Another example is close to home for me. My mom is a recovering perfectionist. It made some things really difficult growing up, when things needed to be done exactly the right way, with exactly the right tools (I think she showed me how to chop an onion properly about 60 times and it’s a running joke with us!). But you know what? My tendency is to be lazy and slap-dash. I would rather do a halfway job the first time and see if it will do before putting in the effort to do the job right, a character quality that can have serious repercussions. God knew that I needed training in the opposite extreme so that as an adult I could end up with balance in my life.

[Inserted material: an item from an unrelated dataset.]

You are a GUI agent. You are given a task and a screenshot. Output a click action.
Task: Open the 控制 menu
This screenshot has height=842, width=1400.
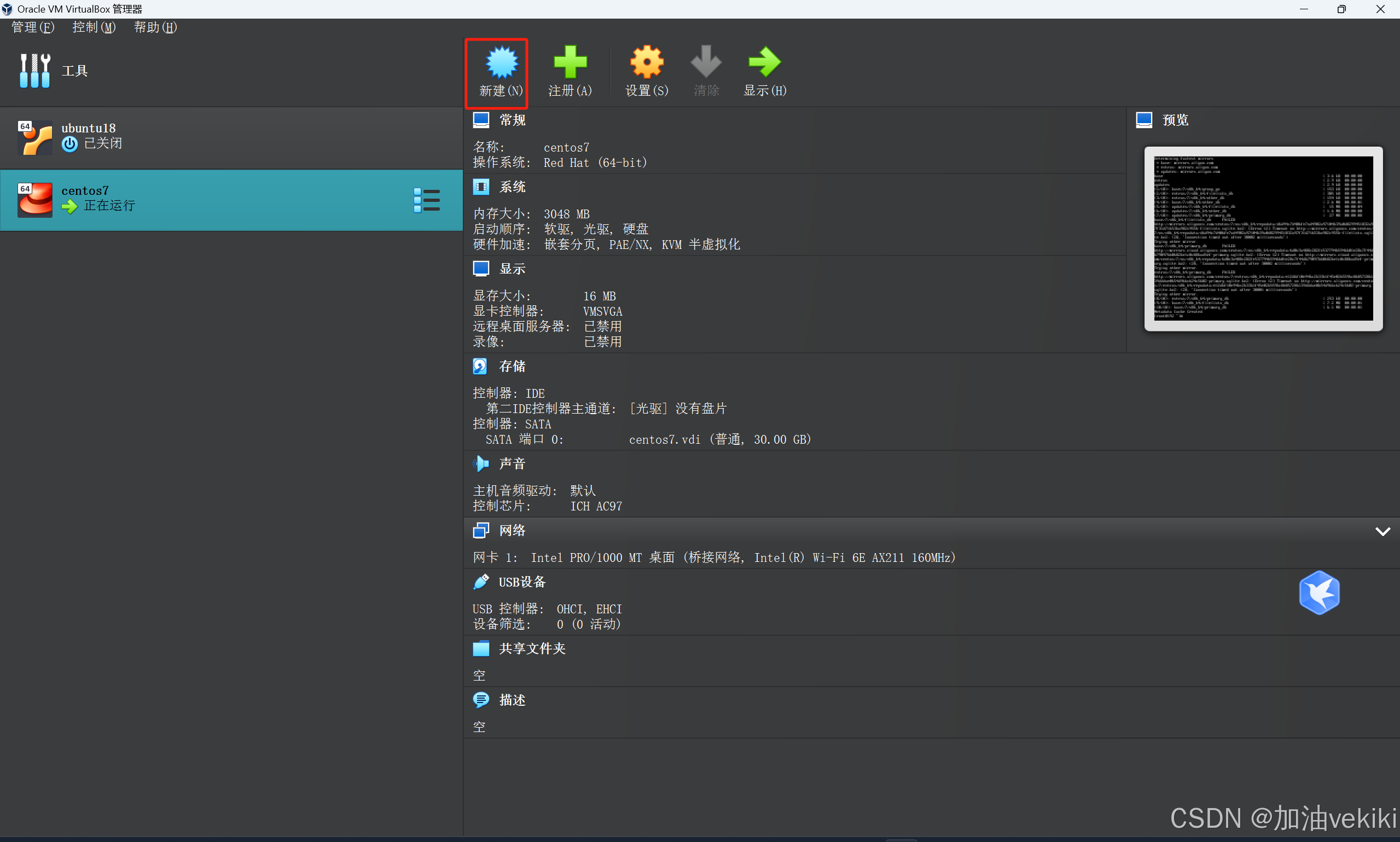[x=93, y=27]
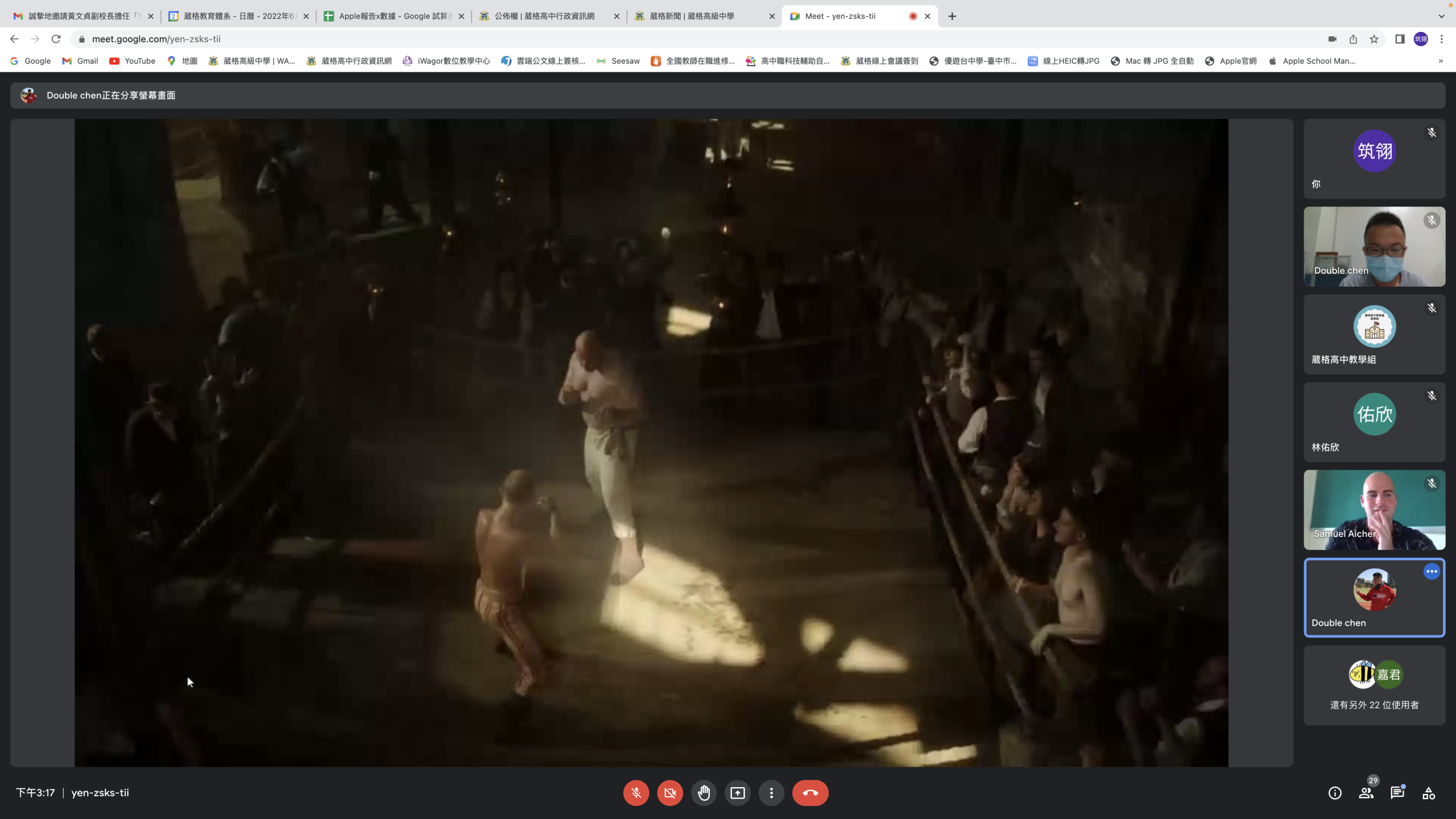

God uses other imperfections to shape our children, too. Financial difficulties, chronic illness and pain, or mental illness can cause us to feel guilty about how our problems affect our childrens’ lives, whether it is missed ball games, constantly spending time in medical waiting rooms, or the inability to provide things or experiences that their friends have. Again, God’s plan isn’t always for their momentary happiness, but for their sanctification. Maybe He knows that your kids need practice being caring. Maybe He knows they need to learn about contentment. Maybe they need extra motivation to be more independent and helpful. Maybe their experience with your physical or mental illness will inspire them to choose a career helping others through similar difficulties.
I’m not saying that we give up. “What then; shall we continue in sin that grace may increase? By no means!” We can’t just say, “Well, this is who I am!” and stop trying to obey God’s calling for our own sanctification.
What I am saying is we can give up the feelings of inadequacy. We are all inadequate. No, wait, that needs more emphasis. We are all inadequate. That’s a little better, but not quite enough. WE ARE ALL INADEQUATE!!! Even that mom that you know who seems to have it all together; you know, the mom you thought of and said, “I can believe my inadequacy, but so-and-so is always put together, she cooks organic home grown produce, her house is always clean, and even her farts smell like skittles.” Nope. She’s in the same boat with you, at least according to the Bible. Inadequate. You know Who isn’t inadequate? When we aren’t enough, Who is?
“All of You is more than enough for
All of me
For every thirst and
Every need
You satisfy me with Your love,
And all I have in you,
Is more than enough.”
Jesus. The Father. The Holy Spirit. The three in one and one in three and HE is enough. He sees the feeble job of parenting we can do and he surrounds us, overshadows us, fills in all the cracks and chinks and gaps. Thus with Paul we can say, “Most gladly therefore, I would rather boast about my weaknesses, that the power of Christ may dwell in me.”
I may not be the best mommy in the world, but I am the best mommy for my children.
At least, God gave them to me, so He seems to think so. Who am I to argue?
This may not be the best blog post; I’m putting it out there because I believe that God can take something wholly inadequate and use it. After all, that’s what I’m counting on every morning those little feet pitter patter over to my room and little voices clamor for “snuggle!” Every day the baby grins at me when I look over the side of her bed. Every tough week when the little angels turned into dragons that woke up on the wrong side of the cave this morning.
Lord, help me believe it. Help me trust You that You are enough when I am not. Keep me from comparisons. Protect my heart from the lies of the Evil One as he seeks to steal my joy and destroy the security I have in You.